Extracted entries:
---------------

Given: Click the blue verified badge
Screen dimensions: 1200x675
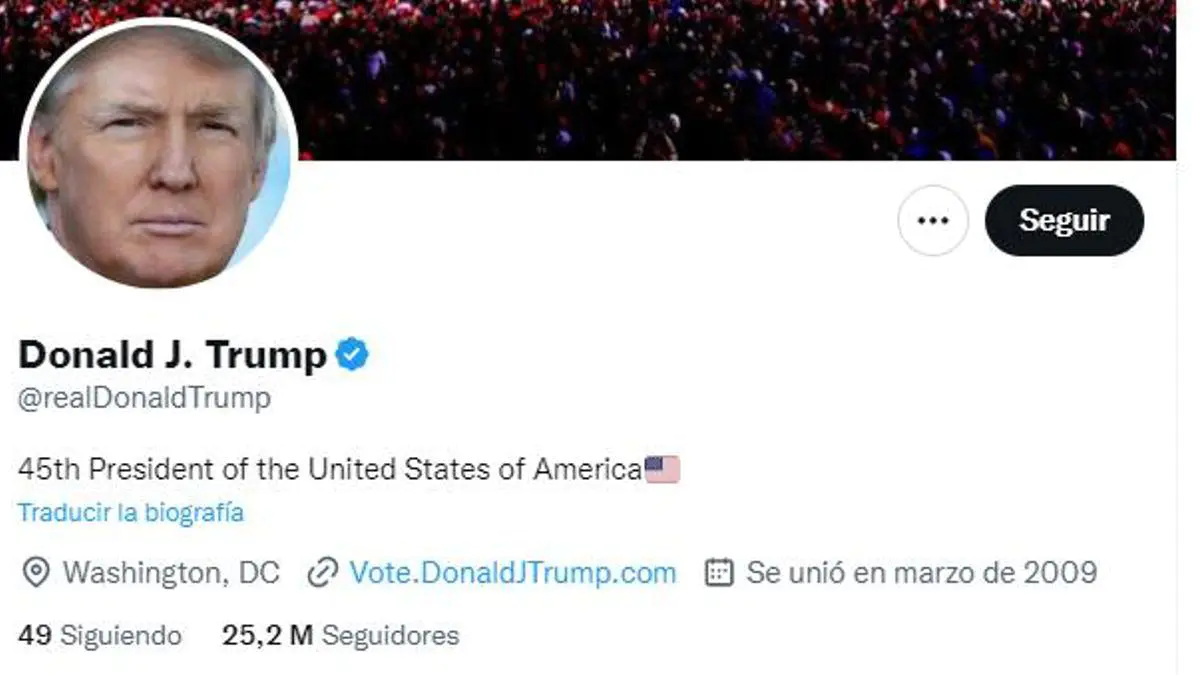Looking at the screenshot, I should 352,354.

---------------

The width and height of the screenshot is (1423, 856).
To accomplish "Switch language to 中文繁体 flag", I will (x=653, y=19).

---------------

Aim: Please render the lines of the records starting at the one containing "The width and" and ending at the one containing "will (x=653, y=19)." as a numbered list, leaving out any blank lines.

Final answer:
1. The width and height of the screenshot is (1423, 856).
2. To accomplish "Switch language to 中文繁体 flag", I will (x=653, y=19).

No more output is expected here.